#### Data for review

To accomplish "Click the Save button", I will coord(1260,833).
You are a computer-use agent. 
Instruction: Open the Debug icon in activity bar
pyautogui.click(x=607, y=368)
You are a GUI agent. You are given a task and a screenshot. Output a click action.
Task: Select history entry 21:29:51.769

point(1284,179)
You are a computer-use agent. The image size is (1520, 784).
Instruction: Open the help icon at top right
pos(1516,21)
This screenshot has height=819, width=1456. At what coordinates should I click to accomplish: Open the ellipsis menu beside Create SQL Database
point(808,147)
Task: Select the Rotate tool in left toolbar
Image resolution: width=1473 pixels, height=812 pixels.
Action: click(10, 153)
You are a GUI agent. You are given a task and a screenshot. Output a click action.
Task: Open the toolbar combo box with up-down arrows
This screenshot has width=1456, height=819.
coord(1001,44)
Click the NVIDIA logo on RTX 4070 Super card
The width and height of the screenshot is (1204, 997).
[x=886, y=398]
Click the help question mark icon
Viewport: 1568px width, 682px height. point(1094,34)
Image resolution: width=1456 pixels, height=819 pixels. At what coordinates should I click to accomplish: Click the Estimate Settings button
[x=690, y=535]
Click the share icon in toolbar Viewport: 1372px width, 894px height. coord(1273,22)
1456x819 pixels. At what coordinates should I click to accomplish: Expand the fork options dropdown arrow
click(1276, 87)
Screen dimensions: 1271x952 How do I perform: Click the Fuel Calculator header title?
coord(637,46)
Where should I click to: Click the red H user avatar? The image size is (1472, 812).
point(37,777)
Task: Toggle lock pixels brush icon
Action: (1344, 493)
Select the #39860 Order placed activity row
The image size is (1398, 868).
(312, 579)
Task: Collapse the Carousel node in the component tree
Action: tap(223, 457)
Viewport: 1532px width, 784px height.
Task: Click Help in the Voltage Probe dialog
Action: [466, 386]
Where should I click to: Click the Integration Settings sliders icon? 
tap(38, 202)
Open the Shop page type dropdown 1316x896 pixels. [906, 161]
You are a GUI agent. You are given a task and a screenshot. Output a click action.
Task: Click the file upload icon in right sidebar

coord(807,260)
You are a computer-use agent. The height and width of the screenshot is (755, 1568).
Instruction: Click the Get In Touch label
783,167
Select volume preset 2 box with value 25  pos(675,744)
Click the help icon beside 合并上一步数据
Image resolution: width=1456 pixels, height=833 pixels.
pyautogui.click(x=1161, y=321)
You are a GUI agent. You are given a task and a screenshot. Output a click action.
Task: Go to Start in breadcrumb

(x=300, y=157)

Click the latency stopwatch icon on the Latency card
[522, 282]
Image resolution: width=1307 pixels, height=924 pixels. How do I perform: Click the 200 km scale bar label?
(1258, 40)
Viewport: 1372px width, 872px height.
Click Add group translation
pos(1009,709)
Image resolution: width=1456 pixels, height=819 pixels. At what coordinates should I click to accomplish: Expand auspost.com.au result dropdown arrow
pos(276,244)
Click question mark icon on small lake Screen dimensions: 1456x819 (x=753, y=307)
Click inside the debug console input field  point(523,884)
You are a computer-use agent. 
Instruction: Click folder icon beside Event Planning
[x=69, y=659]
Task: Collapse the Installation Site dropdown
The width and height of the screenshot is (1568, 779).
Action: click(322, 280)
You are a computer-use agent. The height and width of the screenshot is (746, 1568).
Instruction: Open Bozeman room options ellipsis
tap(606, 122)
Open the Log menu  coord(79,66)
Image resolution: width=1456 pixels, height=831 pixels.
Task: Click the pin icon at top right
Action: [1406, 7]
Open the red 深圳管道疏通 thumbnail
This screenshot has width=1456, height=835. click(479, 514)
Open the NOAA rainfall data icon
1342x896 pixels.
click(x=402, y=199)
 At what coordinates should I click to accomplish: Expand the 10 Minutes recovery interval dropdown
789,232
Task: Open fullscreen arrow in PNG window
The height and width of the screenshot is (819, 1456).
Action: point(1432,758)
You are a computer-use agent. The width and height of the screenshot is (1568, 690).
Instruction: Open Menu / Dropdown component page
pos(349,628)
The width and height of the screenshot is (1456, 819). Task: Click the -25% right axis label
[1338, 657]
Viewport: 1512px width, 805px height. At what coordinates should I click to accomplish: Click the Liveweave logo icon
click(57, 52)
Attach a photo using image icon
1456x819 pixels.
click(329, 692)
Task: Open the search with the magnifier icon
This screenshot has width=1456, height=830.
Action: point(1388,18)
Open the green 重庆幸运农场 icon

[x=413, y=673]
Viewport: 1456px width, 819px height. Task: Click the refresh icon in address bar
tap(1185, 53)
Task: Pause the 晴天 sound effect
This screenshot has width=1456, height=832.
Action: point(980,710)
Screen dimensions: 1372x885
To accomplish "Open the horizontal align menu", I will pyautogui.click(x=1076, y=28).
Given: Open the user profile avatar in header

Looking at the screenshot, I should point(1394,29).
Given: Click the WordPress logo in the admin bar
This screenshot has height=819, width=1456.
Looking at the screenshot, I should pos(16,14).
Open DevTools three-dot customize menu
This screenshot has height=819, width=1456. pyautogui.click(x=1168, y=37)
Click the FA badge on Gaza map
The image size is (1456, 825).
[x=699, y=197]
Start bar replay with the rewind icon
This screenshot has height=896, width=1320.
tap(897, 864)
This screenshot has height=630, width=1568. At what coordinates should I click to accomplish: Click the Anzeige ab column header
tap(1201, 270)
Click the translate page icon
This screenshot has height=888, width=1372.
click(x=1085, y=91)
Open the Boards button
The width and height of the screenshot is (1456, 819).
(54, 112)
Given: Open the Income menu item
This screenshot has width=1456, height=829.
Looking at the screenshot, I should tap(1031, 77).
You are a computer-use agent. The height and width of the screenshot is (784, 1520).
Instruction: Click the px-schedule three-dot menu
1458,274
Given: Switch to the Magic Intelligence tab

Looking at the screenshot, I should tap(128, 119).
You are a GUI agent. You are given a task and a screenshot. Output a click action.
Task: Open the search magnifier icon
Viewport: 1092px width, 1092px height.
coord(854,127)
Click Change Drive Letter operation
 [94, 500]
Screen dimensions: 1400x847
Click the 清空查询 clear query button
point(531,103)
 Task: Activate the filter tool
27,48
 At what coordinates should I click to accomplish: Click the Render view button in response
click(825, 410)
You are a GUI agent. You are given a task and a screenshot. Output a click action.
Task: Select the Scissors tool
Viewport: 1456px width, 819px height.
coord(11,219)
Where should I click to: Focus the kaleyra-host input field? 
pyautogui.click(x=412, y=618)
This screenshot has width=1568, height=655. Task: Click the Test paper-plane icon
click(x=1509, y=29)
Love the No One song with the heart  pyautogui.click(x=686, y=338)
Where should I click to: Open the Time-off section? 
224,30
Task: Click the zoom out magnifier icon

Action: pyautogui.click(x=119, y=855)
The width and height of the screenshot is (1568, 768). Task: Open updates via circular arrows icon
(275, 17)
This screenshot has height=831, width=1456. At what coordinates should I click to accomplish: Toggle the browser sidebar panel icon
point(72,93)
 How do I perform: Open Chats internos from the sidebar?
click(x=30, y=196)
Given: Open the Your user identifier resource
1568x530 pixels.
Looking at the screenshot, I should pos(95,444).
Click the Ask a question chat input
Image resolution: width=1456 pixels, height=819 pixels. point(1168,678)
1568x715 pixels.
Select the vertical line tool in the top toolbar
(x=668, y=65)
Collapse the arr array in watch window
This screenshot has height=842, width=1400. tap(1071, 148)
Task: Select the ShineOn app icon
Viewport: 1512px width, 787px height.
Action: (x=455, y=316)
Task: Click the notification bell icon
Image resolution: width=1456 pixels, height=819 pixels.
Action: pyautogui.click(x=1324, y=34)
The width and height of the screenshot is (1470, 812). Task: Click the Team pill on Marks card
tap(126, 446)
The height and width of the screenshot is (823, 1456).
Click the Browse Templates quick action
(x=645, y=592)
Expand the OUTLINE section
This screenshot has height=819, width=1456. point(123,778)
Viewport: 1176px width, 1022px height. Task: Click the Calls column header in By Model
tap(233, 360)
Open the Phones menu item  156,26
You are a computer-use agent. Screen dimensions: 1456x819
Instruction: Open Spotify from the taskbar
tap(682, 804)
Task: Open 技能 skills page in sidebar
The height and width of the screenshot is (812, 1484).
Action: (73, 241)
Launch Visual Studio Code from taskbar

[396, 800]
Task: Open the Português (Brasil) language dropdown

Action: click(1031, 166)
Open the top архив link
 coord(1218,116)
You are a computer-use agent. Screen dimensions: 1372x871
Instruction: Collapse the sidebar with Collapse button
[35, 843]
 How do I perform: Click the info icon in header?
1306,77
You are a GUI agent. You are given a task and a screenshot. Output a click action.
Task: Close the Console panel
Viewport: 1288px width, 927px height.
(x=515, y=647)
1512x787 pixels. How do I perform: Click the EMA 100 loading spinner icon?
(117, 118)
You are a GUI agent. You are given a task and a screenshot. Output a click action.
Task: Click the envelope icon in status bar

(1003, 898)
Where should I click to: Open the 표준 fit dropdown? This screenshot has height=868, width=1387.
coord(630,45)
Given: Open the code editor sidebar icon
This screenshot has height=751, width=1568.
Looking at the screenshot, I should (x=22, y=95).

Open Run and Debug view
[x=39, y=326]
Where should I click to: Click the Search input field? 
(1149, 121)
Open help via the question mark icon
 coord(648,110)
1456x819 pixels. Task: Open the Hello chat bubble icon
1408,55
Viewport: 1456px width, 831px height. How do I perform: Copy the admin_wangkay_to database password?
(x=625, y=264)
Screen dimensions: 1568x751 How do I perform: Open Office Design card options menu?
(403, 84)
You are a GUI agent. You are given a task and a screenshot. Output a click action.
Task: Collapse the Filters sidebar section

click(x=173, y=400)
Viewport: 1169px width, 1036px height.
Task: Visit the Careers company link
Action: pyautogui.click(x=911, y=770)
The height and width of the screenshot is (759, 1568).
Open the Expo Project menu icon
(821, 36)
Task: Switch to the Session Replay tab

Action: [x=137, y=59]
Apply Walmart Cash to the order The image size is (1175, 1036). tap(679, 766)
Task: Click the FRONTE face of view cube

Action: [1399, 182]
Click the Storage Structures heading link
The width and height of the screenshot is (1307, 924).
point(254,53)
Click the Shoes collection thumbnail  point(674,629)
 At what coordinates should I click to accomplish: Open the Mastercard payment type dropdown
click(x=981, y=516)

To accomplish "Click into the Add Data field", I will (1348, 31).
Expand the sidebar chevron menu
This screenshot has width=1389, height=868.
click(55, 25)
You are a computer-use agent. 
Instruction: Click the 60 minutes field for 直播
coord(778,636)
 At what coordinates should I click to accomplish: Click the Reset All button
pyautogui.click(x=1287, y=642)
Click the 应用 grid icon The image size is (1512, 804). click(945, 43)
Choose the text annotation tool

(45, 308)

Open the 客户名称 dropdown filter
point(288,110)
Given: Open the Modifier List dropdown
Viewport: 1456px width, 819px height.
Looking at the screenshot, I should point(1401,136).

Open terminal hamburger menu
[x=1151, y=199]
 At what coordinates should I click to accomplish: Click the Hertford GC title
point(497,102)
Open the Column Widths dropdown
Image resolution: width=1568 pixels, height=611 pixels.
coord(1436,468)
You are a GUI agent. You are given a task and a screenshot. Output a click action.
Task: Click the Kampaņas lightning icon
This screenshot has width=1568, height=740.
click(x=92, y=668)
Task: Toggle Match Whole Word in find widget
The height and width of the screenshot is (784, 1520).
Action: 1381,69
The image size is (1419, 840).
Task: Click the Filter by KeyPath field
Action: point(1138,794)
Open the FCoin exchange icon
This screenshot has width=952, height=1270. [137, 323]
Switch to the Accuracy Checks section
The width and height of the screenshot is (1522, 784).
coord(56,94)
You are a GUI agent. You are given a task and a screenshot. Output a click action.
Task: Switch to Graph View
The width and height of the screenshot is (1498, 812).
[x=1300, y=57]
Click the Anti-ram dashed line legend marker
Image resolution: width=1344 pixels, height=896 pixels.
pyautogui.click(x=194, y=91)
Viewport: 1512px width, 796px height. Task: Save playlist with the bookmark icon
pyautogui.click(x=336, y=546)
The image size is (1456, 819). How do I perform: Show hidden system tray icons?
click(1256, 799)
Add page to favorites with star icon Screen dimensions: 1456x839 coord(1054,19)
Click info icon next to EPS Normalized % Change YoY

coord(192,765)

########

**What to work on:** Filter the entries above down to the lines that contain the word "item".

**Written reply:**
Given: Open the Income menu item
Open the Phones menu item  156,26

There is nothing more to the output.